### [Objectif]
Modifiez la liste ci-dessous en remplaçant « chevron » par « arrow » sans rien changer d'autre. Omettez les images dans votre réponse.

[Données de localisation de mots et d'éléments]
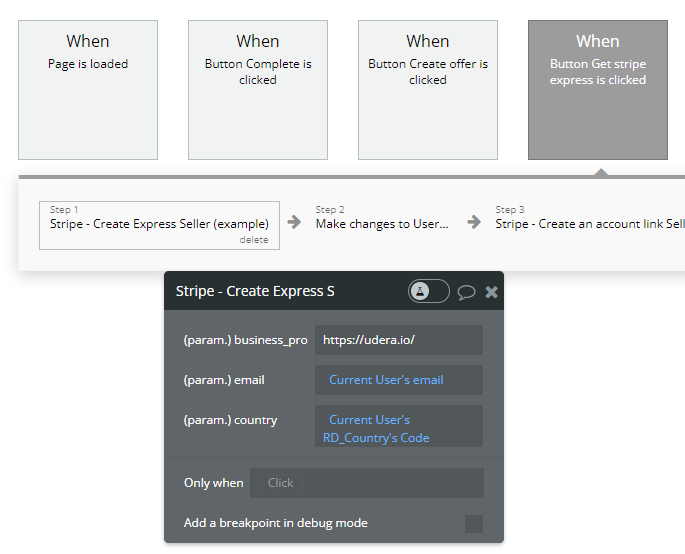Open the comment bubble icon in panel header

pos(466,292)
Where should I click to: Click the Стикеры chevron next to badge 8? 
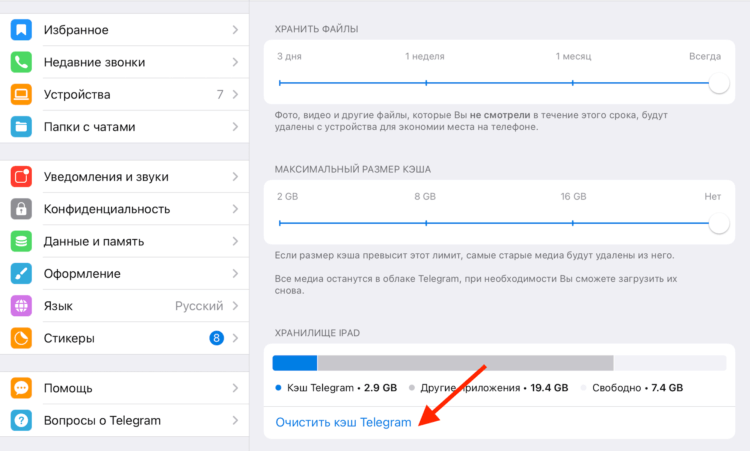click(x=235, y=338)
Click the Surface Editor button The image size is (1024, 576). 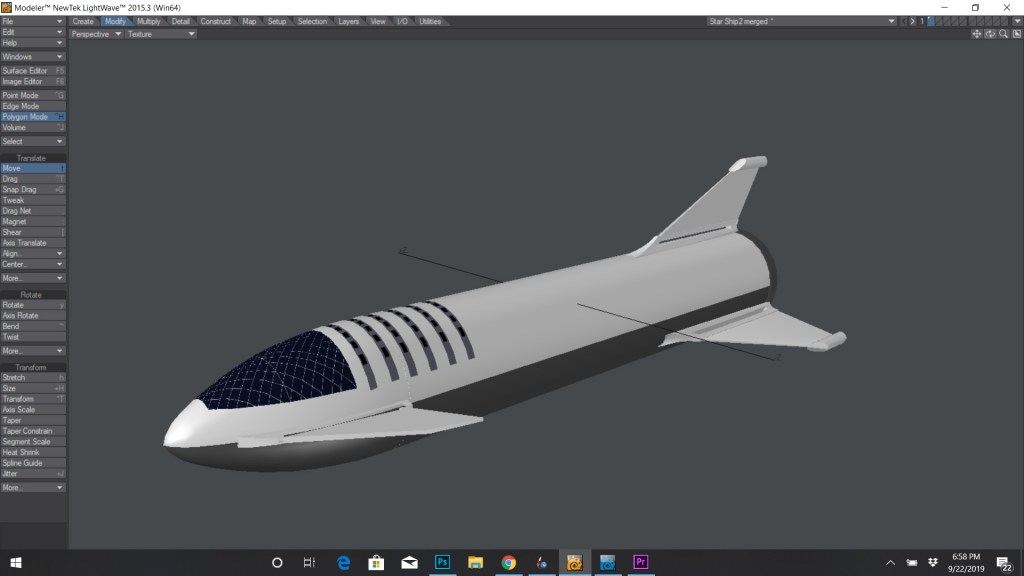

### [Réponse]
Open the comment bubble icon in panel header

pos(466,292)
Where should I click to: Click the Стикеры arrow next to badge 8? 
click(x=235, y=338)
Click the Surface Editor button The image size is (1024, 576). 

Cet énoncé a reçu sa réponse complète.